Problems to work on
1. According to the article on the O'Bannon lawsuit, in what year did O'Bannon file suit against the NCAA, EA Sports, and the Collegiate Licensing Company?
2. Rewrite the article on the O'Bannon lawsuit from "That definition is" up to and including "to participate in.", putting "deeply worried" wherever "sweating bullets" appears.

Source passage

By Ken Reed

According to the Institute for Intellectual Property and Social Justice (IIPSJ), social justice is best defined as (1) inclusion of everyone in the full benefits of society and (2) empowerment of people to participate fully in the economic, social, and cultural life of the country.

That definition is the antithesis of of how the NCAA treats college athletes in this country.

Former UCLA basketball star, Ed O’Bannon has been fighting for social and economic justice in college sports for several years. With the help of well-known social reform lawyer, Michael Hausfeld, and other former NCAA athletes, O’Bannon filed suit against the NCAA, EA Sports, and the Collegiate Licensing Company in 2009. The suit has had numerous starts and stops since, however, the latest hearing in the case, scheduled for today, might be the biggest yet. Not only could the suit be allowed to move forward, it might soon gain class action status.

To be sure, NCAA administrators are sweating bullets today. And justifiably so. Big-time college sports are a huge moneymaker, one that the athletes that create the product aren’t allowed to participate in.

We’re talking about real marketplace value here, too.

Stored data
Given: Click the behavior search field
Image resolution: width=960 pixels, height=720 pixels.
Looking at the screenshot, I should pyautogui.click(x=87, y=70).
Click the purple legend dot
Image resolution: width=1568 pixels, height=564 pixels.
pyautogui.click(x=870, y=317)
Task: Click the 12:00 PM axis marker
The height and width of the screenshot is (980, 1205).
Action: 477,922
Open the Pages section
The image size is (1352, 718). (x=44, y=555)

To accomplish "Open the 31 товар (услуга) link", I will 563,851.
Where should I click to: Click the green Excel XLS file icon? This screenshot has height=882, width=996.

Worked solutions
1. 2009

2.
That definition is the antithesis of of how the NCAA treats college athletes in this country.

Former UCLA basketball star, Ed O’Bannon has been fighting for social and economic justice in college sports for several years. With the help of well-known social reform lawyer, Michael Hausfeld, and other former NCAA athletes, O’Bannon filed suit against the NCAA, EA Sports, and the Collegiate Licensing Company in 2009. The suit has had numerous starts and stops since, however, the latest hearing in the case, scheduled for today, might be the biggest yet. Not only could the suit be allowed to move forward, it might soon gain class action status.

To be sure, NCAA administrators are deeply worried today. And justifiably so. Big-time college sports are a huge moneymaker, one that the athletes that create the product aren’t allowed to participate in.